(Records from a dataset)
━━━━━━━━━━━━━━━━━━━━

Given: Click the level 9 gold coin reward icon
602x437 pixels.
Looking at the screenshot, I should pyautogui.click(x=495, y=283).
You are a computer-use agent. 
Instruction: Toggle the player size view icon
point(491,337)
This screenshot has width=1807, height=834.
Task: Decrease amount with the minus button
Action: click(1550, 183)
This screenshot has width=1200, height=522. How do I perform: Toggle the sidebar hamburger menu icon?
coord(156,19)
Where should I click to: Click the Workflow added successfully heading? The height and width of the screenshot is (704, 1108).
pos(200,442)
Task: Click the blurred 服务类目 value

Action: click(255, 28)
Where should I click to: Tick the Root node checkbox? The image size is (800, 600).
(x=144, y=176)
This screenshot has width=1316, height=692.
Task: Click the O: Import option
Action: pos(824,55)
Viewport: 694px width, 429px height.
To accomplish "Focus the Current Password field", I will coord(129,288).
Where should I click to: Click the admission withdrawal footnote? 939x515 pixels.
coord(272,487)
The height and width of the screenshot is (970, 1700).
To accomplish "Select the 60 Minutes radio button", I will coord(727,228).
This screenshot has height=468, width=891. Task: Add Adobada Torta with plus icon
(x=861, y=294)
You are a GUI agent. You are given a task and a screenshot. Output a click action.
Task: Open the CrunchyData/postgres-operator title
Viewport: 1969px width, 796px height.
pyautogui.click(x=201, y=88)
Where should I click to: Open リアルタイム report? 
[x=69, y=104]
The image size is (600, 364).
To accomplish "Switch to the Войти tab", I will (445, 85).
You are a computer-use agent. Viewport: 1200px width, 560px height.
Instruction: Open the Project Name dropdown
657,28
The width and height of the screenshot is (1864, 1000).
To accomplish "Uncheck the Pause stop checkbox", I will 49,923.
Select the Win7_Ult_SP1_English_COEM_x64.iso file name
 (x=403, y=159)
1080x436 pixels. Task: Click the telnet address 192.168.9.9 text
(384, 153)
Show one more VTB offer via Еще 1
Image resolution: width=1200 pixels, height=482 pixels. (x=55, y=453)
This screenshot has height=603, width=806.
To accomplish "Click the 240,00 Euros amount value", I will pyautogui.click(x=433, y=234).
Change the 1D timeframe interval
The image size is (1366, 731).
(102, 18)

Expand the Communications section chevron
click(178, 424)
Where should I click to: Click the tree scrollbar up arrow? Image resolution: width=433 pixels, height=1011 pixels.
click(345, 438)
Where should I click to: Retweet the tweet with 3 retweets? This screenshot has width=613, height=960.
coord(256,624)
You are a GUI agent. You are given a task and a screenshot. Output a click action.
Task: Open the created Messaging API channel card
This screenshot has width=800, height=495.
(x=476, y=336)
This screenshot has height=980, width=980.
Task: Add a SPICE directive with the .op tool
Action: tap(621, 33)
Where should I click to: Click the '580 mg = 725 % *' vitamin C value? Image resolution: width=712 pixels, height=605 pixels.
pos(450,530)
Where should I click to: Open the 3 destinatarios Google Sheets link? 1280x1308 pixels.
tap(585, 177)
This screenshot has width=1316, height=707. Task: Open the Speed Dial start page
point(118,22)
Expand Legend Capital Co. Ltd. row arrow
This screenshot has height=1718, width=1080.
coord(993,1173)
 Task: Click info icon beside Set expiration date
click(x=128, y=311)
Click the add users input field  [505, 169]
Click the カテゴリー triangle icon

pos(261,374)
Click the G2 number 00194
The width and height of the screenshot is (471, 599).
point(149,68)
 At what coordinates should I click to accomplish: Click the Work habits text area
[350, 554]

━━━━━━━━━━━━━━━━━━━━

**Exercise:**
Work out how many lines of the records contain the word "will". Give that number and nothing more.

**Your solution:**
5